Fast fashion ile birlikte Sun Tekstilin iş yapış şekillerinde değişikliğe gittiğinden bahseden Sabri Ünlütürk, şöyle devam ediyor: “Hız bizim işimizin temeli oldu. O nedenle tasarım ofislerimizi müşterilerimizin ayağına da götürdük. Londra’da iki, İspanya’da bir tasarım ofisi kurduk.
Oradaki çalışanlarımız ve pazarlama ekiplerimiz her gün müşterilerimizin önüne yeni tasarımlar getiriyor. Bu sayede ciromuzu 5-6 ay içerisinde üçe katlama şansını elde ettik. Yurtdışındaki tasarım ofislerimiz, Türkiye’de 30 kişiden oluşan tasarım ofisimizle koordineli olarak çalışıyor.”
KATMA DEĞERLİ ÜRETİM
Sun Holding bünyesindeki Eko-ten kumaş üretiyor. Bu şirket ağırlıklı olarak AR-GE çalışmaları yürütüyor.Şirketin 50 kişilik AR-GE ekibi yeni kumaşlar, iplikler, dokular geliştirmek için çalışmalar yapıyor. Müşterilerine her ay en az 20-25 adet yeni kumaş örnekleri sunan Ekoteni bugüne kadar tekerlekli sandalye minderlerinde kullanılan kumaşlardan serinletici etkiye sahip itfaiye giysisi kumaşlarına kadar pek çok ürün geliştirdi.
AR-GE’nin önemine vurgu yapan Sabri Ünlütürk, “Ürün geliştiremezsek Uzakdoğu’daki herhangi bir üreticiyle rekabet etme şansımız olmaz. O yüzden bizim pamuklu kumaş üretimimizin payı toptan imalatın içerisinde yüzde 20’lerde. Teknik tekstil, koruyucu tekstil odaklı çalışıyoruz” diyor.
Ekoten, yün ipekten printed kumaşa kadar birçok yeni ürün geliştirdi. Bu sayede hem ihracat fiyatını hem de kâr marjını artırdı. Sabri Ünlütürk, bugün Türkiye’nin ortalama kumaş ihraç fiyatı 5 dolar civarındayken kendilerinin fiyatının 8-10 dolar arasında olduğunu, hatta kilosu 28 Euro’yu bulan kumaşlarının bulunduğunu söylüyor. Şirketin koruyucu tekstille ilgili yaptığı kumaşların fiyatı ise 15-20 Euro arasında değişiyor.
MAĞAZALAŞMAYA HIZ VERDİ
Jimmy Key ise Sun Holding’in hazır giyim markası. Bugün 20 mağazası ve 40 satış noktası olan Jimmy Key, önümüzdeki dönemde mağazalaşmaya hız verecek. Şirket, henüz hiç mağazası bulunmayan İstanbul’da 2018 yılında 4-5 mağaza açmayı planlıyor.
Mağaza sayılarını üç yılda ikiye katlamayı hedeflediklerini söyleyen Sabri Ünlütürk, şunları ekliyor: “Jimmy Key markamızın çizgisini tamamen değiştirdik.
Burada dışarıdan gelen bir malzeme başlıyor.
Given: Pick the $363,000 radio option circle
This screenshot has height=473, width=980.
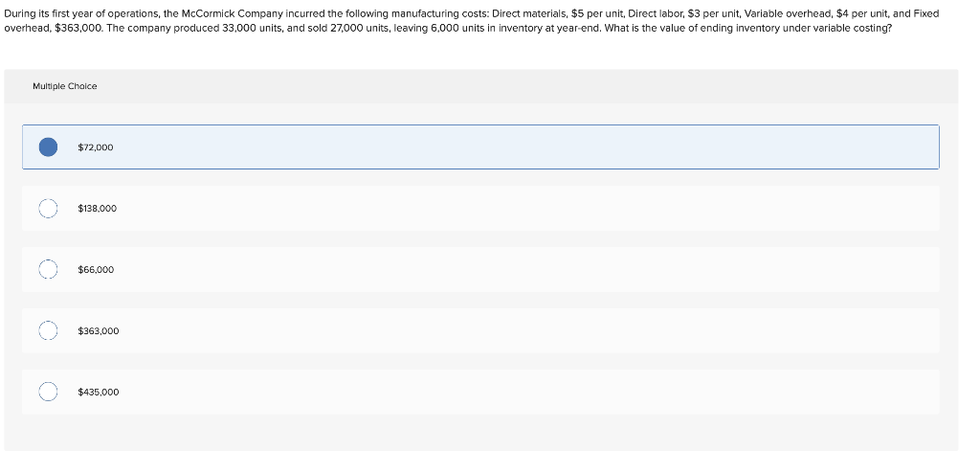Looking at the screenshot, I should click(48, 331).
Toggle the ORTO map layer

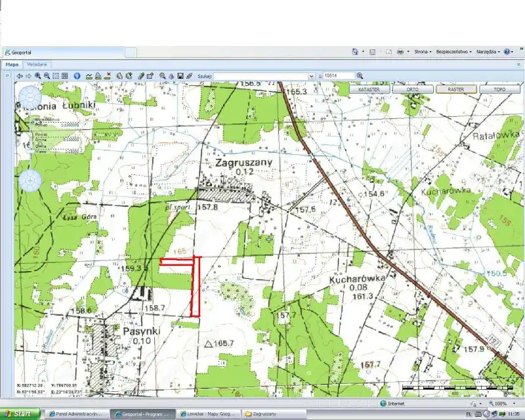412,89

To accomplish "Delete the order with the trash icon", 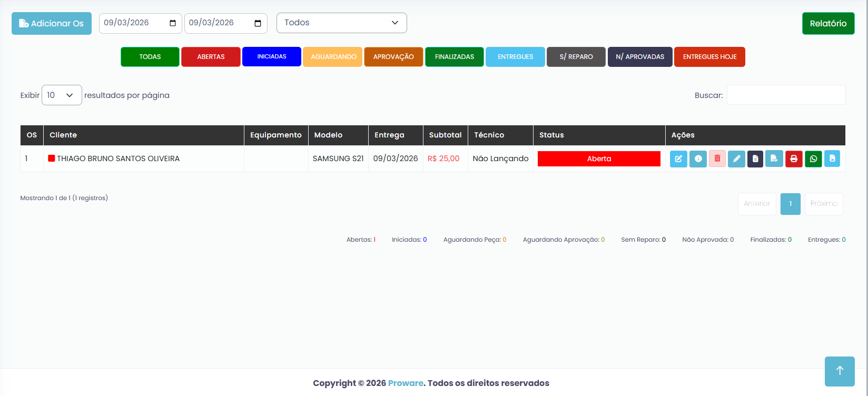I will [717, 159].
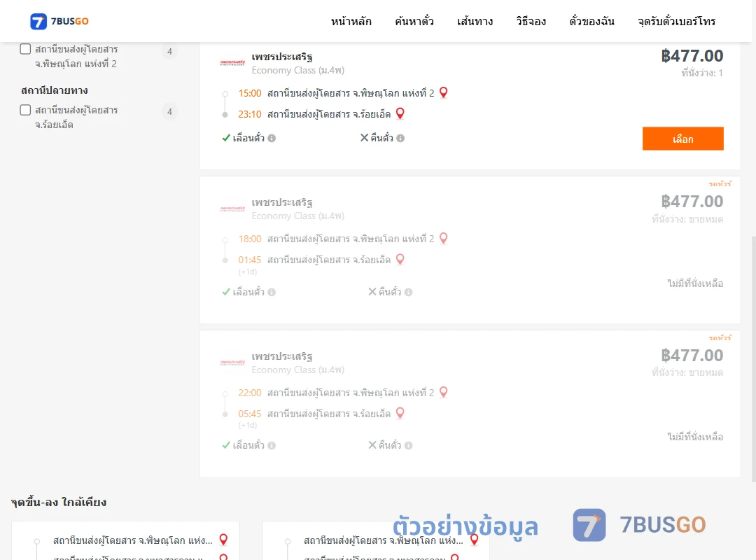Tick the Phitsanulok station แห่งที่ 2 filter checkbox
The height and width of the screenshot is (560, 756).
coord(26,49)
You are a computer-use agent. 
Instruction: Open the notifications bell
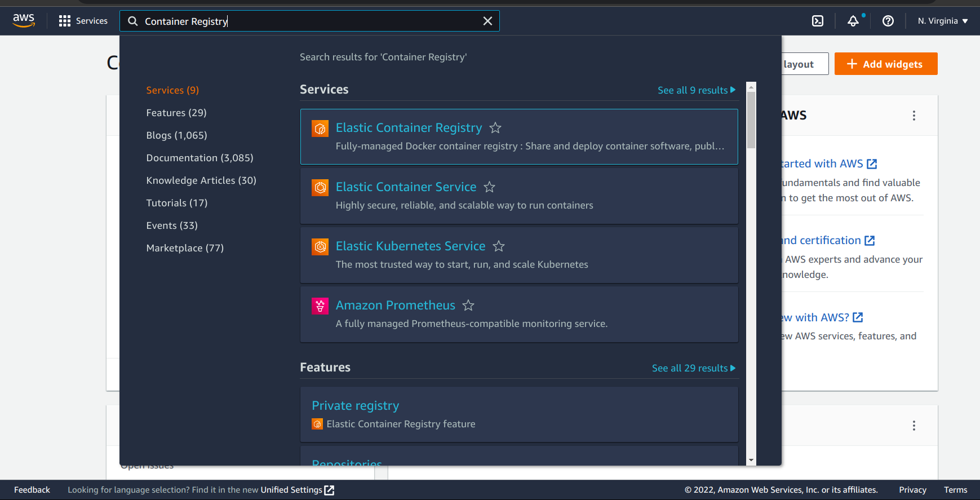pyautogui.click(x=853, y=21)
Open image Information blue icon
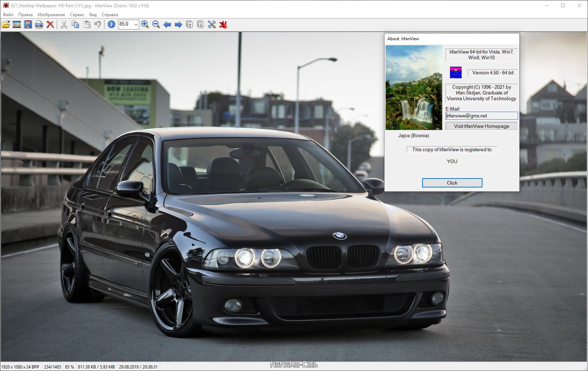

Markanın daha spor bir tarzı vardı ama artık daha kadınsı bir yapıya büründü. İki yıldır markada böyle bir değişim yaşanıyor. Özellikle çalışan kadına yönelik tasarladığımız koleksiyonlarımız iyi satış performansı gösterdi.”
LÜKS OTOLARA ÖZEL
Sun Holding, beş yıl kadar önce Ege Serbest Bölgesi’nde otomotiv tekstilleri üretimine yönelik bir yatırım yaptı. 8 milyon Euro’luk yatırımla faaliyete geçen bu tesiste Aston Martin, Mercedes, BMW gibi lüks otomotiv şirketleri için “3 boyutlu kumaş” diye bilinen özel kumaşlar üretiliyor. Ames Tekstil adıyla faaliyet gösteren şirkette yüzde 50 Hollanda ortaklığı var.
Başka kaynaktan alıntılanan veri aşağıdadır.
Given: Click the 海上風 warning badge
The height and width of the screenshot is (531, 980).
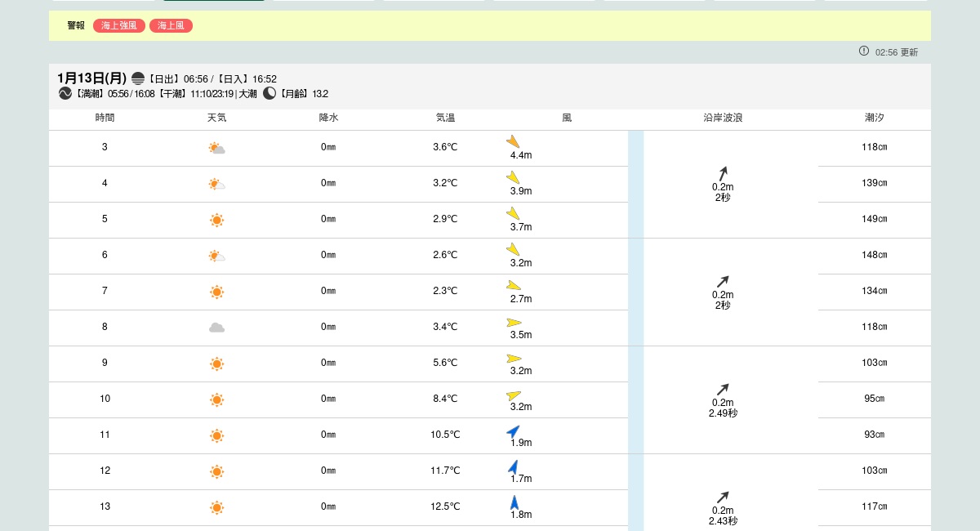Looking at the screenshot, I should 171,26.
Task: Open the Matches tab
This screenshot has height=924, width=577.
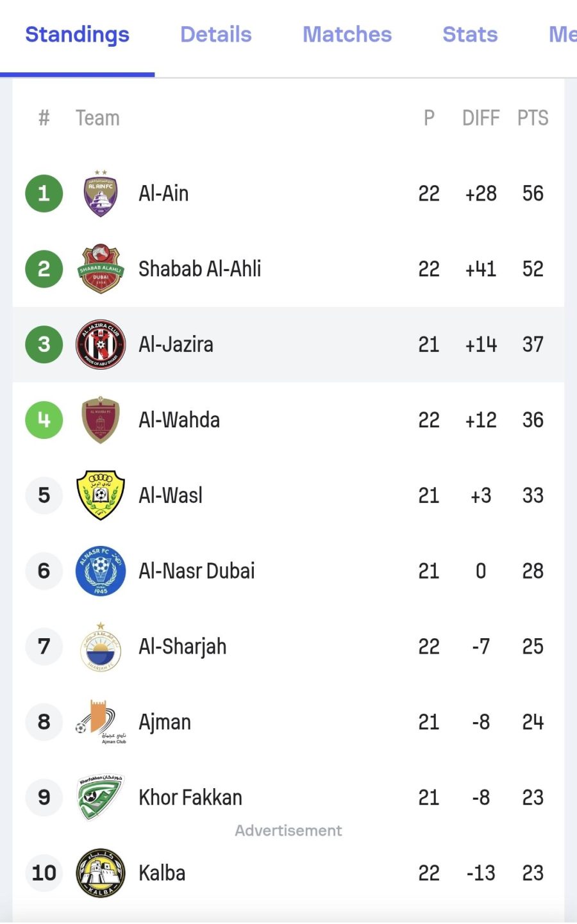Action: [347, 35]
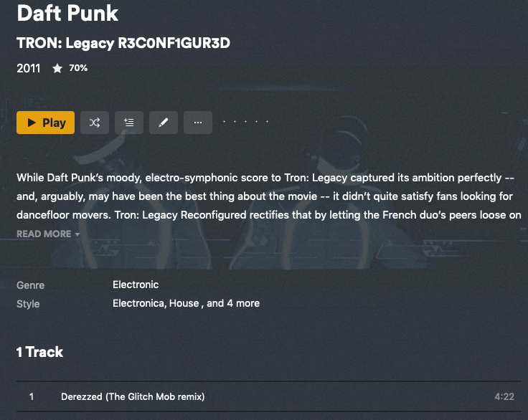Click the arrow beside READ MORE
The height and width of the screenshot is (420, 528).
pyautogui.click(x=77, y=234)
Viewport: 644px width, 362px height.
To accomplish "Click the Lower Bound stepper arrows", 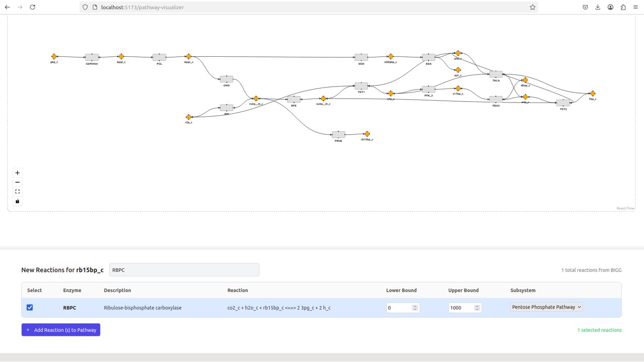I will tap(415, 308).
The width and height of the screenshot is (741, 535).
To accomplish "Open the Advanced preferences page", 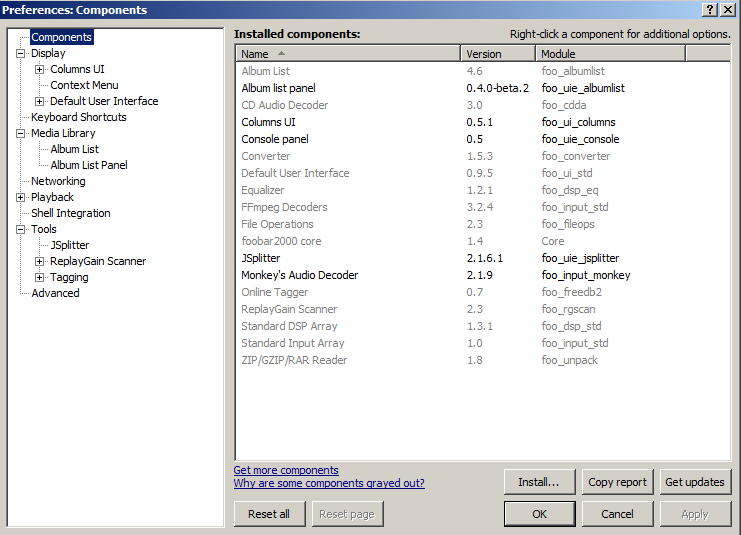I will pos(55,293).
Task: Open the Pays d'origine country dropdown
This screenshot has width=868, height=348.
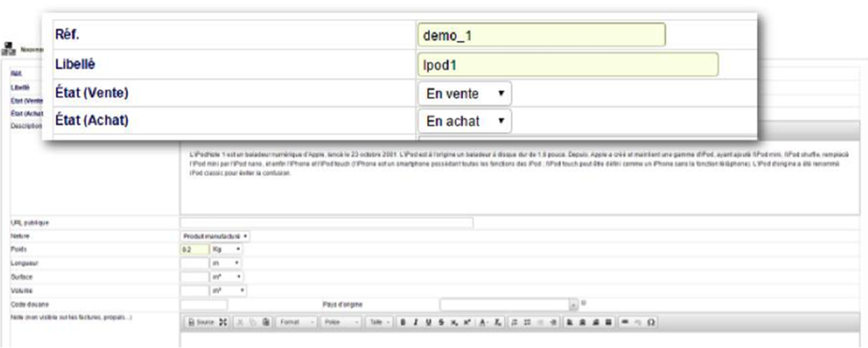Action: pyautogui.click(x=509, y=304)
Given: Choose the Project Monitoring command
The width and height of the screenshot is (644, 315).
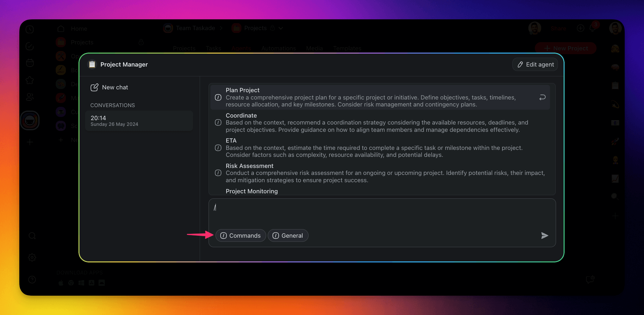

2017 ciro beklentisi 10 milyon Euro. Bu kumaş bir de Almanya’da üretiliyor. Ames, sektördeki ikinci üretici. Bu işi ABD’de yapmak istediklerini ve araştırma yaptıklarını söyleyen Sabri Ünlütürk, “En büyük müşterilerimizden biri ABD’de üretim yapıyor. Yeni bir yatırım yapıyorlar ve bizim de oraya yatırım yapmamızı istiyorlar” diyor. Bu şirket bünyesinde ayrıca Belçikalı bir şirket için özel bir bebek yatağı üretimi de yapılıyor.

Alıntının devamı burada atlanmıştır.